[Extracted data]
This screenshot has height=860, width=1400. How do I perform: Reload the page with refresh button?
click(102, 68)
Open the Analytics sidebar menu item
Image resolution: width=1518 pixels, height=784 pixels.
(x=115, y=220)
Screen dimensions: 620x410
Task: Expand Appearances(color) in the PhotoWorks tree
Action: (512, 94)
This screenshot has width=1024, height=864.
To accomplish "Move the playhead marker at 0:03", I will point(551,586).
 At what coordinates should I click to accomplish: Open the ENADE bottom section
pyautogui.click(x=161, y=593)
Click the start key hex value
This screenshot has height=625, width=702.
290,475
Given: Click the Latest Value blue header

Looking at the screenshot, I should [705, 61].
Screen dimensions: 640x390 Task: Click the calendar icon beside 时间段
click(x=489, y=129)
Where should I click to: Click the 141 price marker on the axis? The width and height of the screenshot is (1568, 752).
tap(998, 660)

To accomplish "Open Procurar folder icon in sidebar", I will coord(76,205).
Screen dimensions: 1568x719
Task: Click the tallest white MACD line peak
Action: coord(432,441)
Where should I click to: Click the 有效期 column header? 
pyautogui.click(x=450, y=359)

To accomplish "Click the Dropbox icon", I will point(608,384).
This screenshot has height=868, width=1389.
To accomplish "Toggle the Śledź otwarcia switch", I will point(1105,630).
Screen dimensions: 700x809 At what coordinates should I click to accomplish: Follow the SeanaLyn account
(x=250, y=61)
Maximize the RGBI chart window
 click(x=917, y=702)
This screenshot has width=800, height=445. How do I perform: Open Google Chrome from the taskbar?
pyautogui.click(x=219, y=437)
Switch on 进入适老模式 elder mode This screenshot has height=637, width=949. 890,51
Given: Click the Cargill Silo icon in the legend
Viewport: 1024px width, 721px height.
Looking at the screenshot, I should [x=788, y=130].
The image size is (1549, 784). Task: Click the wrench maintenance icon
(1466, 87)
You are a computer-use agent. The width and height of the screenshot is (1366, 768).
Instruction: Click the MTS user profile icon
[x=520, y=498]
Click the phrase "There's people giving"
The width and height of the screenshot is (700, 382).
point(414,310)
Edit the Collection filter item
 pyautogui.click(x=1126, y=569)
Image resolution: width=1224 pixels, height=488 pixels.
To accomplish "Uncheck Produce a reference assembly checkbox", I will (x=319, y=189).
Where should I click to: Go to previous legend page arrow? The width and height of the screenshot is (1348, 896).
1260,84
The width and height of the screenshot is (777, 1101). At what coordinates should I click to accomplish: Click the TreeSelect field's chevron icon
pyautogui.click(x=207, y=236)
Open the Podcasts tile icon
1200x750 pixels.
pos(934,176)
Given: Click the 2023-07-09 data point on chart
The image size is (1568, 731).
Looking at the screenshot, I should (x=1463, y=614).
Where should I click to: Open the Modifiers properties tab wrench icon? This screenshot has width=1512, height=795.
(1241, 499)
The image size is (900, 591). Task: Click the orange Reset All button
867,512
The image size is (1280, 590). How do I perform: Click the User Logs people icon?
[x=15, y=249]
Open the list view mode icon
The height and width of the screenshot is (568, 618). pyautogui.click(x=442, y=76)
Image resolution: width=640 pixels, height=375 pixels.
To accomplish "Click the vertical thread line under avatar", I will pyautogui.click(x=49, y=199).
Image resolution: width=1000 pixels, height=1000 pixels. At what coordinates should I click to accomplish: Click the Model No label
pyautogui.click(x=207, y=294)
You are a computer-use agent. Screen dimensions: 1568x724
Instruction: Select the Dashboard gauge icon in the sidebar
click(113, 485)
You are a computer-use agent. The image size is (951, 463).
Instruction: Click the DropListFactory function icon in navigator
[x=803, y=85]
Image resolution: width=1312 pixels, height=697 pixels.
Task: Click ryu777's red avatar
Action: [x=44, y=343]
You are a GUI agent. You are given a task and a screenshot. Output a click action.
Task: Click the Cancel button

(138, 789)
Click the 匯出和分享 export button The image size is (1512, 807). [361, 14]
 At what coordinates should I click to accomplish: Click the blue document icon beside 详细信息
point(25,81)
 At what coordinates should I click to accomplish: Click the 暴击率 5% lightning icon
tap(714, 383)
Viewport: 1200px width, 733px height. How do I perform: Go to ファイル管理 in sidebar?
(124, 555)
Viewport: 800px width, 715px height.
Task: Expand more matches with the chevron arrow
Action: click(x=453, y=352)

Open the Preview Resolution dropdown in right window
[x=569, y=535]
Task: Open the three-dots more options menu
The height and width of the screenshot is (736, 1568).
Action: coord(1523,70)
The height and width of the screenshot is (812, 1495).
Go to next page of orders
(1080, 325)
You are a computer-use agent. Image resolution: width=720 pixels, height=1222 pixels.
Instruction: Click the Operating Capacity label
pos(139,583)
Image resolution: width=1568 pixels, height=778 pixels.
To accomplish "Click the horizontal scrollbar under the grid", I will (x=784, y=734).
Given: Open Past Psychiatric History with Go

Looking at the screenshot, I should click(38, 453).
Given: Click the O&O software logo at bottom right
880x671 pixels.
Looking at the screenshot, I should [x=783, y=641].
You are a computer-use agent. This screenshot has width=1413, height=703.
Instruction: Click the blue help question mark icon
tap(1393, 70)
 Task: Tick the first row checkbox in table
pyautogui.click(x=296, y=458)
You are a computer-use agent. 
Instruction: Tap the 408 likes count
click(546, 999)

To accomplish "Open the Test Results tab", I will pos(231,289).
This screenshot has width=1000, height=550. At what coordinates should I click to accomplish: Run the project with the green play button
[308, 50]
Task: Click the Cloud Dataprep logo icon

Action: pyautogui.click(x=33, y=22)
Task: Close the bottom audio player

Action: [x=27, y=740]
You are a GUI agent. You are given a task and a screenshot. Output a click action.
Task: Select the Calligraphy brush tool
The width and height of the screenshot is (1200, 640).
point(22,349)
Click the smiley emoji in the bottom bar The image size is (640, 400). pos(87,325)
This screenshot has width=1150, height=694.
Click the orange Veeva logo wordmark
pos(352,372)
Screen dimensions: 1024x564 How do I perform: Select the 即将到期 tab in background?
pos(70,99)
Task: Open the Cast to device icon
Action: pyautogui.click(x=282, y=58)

[Task statement]
Rewrite every line of the rows above as a JSON list of strings, one string per line, skipping any blank lines.

[Answer below]
[
  "This screenshot has height=860, width=1400. How do I perform: Reload the page with refresh button?",
  "click(102, 68)",
  "Open the Analytics sidebar menu item",
  "Image resolution: width=1518 pixels, height=784 pixels.",
  "(x=115, y=220)",
  "Screen dimensions: 620x410",
  "Task: Expand Appearances(color) in the PhotoWorks tree",
  "Action: (512, 94)",
  "This screenshot has width=1024, height=864.",
  "To accomplish \"Move the playhead marker at 0:03\", I will point(551,586).",
  " At what coordinates should I click to accomplish: Open the ENADE bottom section",
  "pyautogui.click(x=161, y=593)",
  "Click the start key hex value",
  "This screenshot has height=625, width=702.",
  "290,475",
  "Given: Click the Latest Value blue header",
  "Looking at the screenshot, I should [705, 61].",
  "Screen dimensions: 640x390 Task: Click the calendar icon beside 时间段",
  "click(x=489, y=129)",
  "Where should I click to: Click the 141 price marker on the axis? The width and height of the screenshot is (1568, 752).",
  "tap(998, 660)",
  "To accomplish \"Open Procurar folder icon in sidebar\", I will coord(76,205).",
  "Screen dimensions: 1568x719",
  "Task: Click the tallest white MACD line peak",
  "Action: coord(432,441)",
  "Where should I click to: Click the 有效期 column header? ",
  "pyautogui.click(x=450, y=359)",
  "To accomplish \"Click the Dropbox icon\", I will point(608,384).",
  "This screenshot has height=868, width=1389.",
  "To accomplish \"Toggle the Śledź otwarcia switch\", I will point(1105,630).",
  "Screen dimensions: 700x809 At what coordinates should I click to accomplish: Follow the SeanaLyn account",
  "(x=250, y=61)",
  "Maximize the RGBI chart window",
  " click(x=917, y=702)",
  "This screenshot has width=800, height=445. How do I perform: Open Google Chrome from the taskbar?",
  "pyautogui.click(x=219, y=437)",
  "Switch on 进入适老模式 elder mode This screenshot has height=637, width=949. 890,51",
  "Given: Click the Cargill Silo icon in the legend",
  "Viewport: 1024px width, 721px height.",
  "Looking at the screenshot, I should [x=788, y=130].",
  "The image size is (1549, 784). Task: Click the wrench maintenance icon",
  "(1466, 87)",
  "You are a computer-use agent. The width and height of the screenshot is (1366, 768).",
  "Instruction: Click the MTS user profile icon",
  "[x=520, y=498]",
  "Click the phrase \"There's people giving\"",
  "The width and height of the screenshot is (700, 382).",
  "point(414,310)",
  "Edit the Collection filter item",
  " pyautogui.click(x=1126, y=569)",
  "Image resolution: width=1224 pixels, height=488 pixels.",
  "To accomplish \"Uncheck Produce a reference assembly checkbox\", I will (x=319, y=189).",
  "Where should I click to: Go to previous legend page arrow? The width and height of the screenshot is (1348, 896).",
  "1260,84",
  "The width and height of the screenshot is (777, 1101). At what coordinates should I click to accomplish: Click the TreeSelect field's chevron icon",
  "pyautogui.click(x=207, y=236)",
  "Open the Podcasts tile icon",
  "1200x750 pixels.",
  "pos(934,176)",
  "Given: Click the 2023-07-09 data point on chart",
  "The image size is (1568, 731).",
  "Looking at the screenshot, I should (x=1463, y=614).",
  "Where should I click to: Open the Modifiers properties tab wrench icon? This screenshot has width=1512, height=795.",
  "(1241, 499)",
  "The image size is (900, 591). Task: Click the orange Reset All button",
  "867,512",
  "The image size is (1280, 590). How do I perform: Click the User Logs people icon?",
  "[x=15, y=249]",
  "Open the list view mode icon",
  "The height and width of the screenshot is (568, 618). pyautogui.click(x=442, y=76)",
  "Image resolution: width=640 pixels, height=375 pixels.",
  "To accomplish \"Click the vertical thread line under avatar\", I will pyautogui.click(x=49, y=199).",
  "Image resolution: width=1000 pixels, height=1000 pixels. At what coordinates should I click to accomplish: Click the Model No label",
  "pyautogui.click(x=207, y=294)",
  "You are a computer-use agent. Screen dimensions: 1568x724",
  "Instruction: Select the Dashboard gauge icon in the sidebar",
  "click(113, 485)",
  "You are a computer-use agent. The image size is (951, 463).",
  "Instruction: Click the DropListFactory function icon in navigator",
  "[x=803, y=85]",
  "Image resolution: width=1312 pixels, height=697 pixels.",
  "Task: Click ryu777's red avatar",
  "Action: [x=44, y=343]",
  "You are a GUI agent. You are given a task and a screenshot. Output a click action.",
  "Task: Click the Cancel button",
  "(138, 789)",
  "Click the 匯出和分享 export button The image size is (1512, 807). [361, 14]",
  " At what coordinates should I click to accomplish: Click the blue document icon beside 详细信息",
  "point(25,81)",
  " At what coordinates should I click to accomplish: Click the 暴击率 5% lightning icon",
  "tap(714, 383)",
  "Viewport: 1200px width, 733px height. How do I perform: Go to ファイル管理 in sidebar?",
  "(124, 555)",
  "Viewport: 800px width, 715px height.",
  "Task: Expand more matches with the chevron arrow",
  "Action: click(x=453, y=352)",
  "Open the Preview Resolution dropdown in right window",
  "[x=569, y=535]",
  "Task: Open the three-dots more options menu",
  "The height and width of the screenshot is (736, 1568).",
  "Action: coord(1523,70)",
  "The height and width of the screenshot is (812, 1495).",
  "Go to next page of orders",
  "(1080, 325)",
  "You are a computer-use agent. Image resolution: width=720 pixels, height=1222 pixels.",
  "Instruction: Click the Operating Capacity label",
  "pos(139,583)",
  "Image resolution: width=1568 pixels, height=778 pixels.",
  "To accomplish \"Click the horizontal scrollbar under the grid\", I will (x=784, y=734).",
  "Given: Open Past Psychiatric History with Go",
  "Looking at the screenshot, I should click(38, 453).",
  "Given: Click the O&O software logo at bottom right",
  "880x671 pixels.",
  "Looking at the screenshot, I should [x=783, y=641].",
  "You are a computer-use agent. This screenshot has width=1413, height=703.",
  "Instruction: Click the blue help question mark icon",
  "tap(1393, 70)",
  " Task: Tick the first row checkbox in table",
  "pyautogui.click(x=296, y=458)",
  "You are a computer-use agent. ",
  "Instruction: Tap the 408 likes count",
  "click(546, 999)",
  "To accomplish \"Open the Test Results tab\", I will pos(231,289).",
  "This screenshot has width=1000, height=550. At what coordinates should I click to accomplish: Run the project with the green play button",
  "[308, 50]",
  "Task: Click the Cloud Dataprep logo icon",
  "Action: pyautogui.click(x=33, y=22)",
  "Task: Close the bottom audio player",
  "Action: [x=27, y=740]",
  "You are a GUI agent. You are given a task and a screenshot. Output a click action.",
  "Task: Select the Calligraphy brush tool",
  "The width and height of the screenshot is (1200, 640).",
  "point(22,349)",
  "Click the smiley emoji in the bottom bar The image size is (640, 400). pos(87,325)",
  "This screenshot has width=1150, height=694.",
  "Click the orange Veeva logo wordmark",
  "pos(352,372)",
  "Screen dimensions: 1024x564 How do I perform: Select the 即将到期 tab in background?",
  "pos(70,99)",
  "Task: Open the Cast to device icon",
  "Action: pyautogui.click(x=282, y=58)"
]